**Instructions to follow:**
Copy out every line of the data that has the word "will" somewhere in it.

**Input for this task:**
——————
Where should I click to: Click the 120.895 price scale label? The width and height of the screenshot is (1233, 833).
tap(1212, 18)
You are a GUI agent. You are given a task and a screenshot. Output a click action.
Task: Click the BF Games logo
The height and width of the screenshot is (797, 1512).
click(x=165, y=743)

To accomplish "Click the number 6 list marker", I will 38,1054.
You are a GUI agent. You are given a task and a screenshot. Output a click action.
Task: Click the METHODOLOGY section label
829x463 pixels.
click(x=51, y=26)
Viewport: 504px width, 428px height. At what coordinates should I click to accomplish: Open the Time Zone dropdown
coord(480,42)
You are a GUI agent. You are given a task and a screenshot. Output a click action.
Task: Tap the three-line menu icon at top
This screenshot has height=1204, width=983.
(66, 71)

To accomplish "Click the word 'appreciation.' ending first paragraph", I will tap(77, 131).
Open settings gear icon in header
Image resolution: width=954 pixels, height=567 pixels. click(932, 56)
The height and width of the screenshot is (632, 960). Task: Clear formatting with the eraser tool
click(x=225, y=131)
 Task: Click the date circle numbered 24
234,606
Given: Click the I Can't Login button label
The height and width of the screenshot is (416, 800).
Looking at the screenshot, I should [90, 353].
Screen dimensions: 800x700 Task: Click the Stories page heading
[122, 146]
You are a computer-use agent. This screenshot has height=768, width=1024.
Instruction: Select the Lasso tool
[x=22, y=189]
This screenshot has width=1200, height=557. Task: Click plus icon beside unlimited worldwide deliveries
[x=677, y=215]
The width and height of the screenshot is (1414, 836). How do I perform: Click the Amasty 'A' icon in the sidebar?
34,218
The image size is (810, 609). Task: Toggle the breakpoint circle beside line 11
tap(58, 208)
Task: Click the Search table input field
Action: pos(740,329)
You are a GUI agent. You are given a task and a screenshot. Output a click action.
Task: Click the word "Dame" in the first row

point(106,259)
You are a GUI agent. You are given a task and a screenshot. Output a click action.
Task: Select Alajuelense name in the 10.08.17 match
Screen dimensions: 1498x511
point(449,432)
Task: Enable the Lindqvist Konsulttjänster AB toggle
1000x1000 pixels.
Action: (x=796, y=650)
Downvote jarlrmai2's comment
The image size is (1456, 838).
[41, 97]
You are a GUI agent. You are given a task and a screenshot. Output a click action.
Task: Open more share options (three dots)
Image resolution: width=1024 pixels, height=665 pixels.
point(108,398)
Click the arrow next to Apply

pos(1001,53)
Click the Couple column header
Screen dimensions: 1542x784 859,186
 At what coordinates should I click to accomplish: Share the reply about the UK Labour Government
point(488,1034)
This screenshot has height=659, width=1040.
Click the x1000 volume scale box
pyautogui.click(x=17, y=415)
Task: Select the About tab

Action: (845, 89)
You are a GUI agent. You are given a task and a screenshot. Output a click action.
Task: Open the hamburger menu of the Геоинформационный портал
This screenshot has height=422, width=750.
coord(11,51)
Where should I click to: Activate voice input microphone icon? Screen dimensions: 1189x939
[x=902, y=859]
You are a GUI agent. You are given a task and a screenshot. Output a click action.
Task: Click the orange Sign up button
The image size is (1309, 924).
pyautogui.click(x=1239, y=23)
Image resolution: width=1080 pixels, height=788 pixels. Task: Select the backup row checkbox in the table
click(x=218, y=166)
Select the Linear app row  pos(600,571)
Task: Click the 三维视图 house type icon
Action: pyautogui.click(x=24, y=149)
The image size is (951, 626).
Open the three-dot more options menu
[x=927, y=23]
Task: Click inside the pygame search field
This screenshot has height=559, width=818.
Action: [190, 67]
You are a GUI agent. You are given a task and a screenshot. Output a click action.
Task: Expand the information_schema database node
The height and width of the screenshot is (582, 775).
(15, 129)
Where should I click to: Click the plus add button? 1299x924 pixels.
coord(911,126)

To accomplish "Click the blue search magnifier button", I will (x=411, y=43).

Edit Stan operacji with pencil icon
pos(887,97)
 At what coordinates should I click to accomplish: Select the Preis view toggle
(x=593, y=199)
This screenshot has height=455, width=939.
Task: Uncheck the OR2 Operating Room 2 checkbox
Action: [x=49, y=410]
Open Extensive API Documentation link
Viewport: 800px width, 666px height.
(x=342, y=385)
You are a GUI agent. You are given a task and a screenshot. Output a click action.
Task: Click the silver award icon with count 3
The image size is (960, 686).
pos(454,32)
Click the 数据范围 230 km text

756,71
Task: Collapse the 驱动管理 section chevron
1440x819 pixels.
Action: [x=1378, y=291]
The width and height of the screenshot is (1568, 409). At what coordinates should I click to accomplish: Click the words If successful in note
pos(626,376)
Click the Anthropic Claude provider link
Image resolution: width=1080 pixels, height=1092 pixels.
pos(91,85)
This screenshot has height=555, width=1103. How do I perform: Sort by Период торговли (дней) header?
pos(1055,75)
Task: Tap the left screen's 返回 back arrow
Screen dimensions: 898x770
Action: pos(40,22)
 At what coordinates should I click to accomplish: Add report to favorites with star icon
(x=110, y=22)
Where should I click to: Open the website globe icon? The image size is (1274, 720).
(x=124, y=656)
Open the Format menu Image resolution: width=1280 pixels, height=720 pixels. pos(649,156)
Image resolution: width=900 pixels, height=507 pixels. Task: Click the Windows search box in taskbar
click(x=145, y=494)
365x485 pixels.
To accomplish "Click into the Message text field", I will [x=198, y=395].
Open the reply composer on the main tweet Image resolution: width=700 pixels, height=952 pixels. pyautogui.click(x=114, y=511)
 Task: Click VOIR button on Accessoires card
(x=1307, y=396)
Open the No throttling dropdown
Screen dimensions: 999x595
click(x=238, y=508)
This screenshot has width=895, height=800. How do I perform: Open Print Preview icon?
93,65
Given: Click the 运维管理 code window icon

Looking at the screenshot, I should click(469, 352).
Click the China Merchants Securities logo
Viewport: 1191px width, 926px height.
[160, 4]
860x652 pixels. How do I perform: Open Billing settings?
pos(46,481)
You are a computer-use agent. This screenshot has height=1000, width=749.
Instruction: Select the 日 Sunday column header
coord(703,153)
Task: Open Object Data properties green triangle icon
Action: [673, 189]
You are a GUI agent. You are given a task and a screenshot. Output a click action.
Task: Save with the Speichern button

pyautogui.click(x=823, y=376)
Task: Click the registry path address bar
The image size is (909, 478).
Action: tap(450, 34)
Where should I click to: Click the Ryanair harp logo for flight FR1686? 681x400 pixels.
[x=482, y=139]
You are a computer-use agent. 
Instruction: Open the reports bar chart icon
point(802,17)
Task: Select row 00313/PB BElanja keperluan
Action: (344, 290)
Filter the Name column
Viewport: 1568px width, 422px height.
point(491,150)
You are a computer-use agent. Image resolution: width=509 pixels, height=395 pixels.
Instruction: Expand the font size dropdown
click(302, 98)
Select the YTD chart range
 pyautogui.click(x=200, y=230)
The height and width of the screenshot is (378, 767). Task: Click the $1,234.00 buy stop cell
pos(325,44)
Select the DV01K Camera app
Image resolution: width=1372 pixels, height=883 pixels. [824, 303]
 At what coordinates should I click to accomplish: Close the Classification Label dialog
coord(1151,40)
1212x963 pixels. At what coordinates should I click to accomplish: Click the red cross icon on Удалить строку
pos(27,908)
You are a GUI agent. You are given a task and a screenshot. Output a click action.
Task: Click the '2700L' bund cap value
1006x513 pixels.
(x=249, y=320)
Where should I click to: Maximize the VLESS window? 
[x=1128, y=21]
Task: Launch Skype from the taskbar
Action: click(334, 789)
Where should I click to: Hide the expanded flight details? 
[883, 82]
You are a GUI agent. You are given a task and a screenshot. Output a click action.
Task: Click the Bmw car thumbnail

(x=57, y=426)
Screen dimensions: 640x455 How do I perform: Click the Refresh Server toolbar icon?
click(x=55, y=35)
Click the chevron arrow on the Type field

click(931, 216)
——————
**Exercise response:**
To accomplish "Click the number 6 list marker", I will 38,1054.
To accomplish "Click the word 'appreciation.' ending first paragraph", I will tap(77, 131).
To accomplish "Click the blue search magnifier button", I will (x=411, y=43).
To accomplish "Click into the Message text field", I will [x=198, y=395].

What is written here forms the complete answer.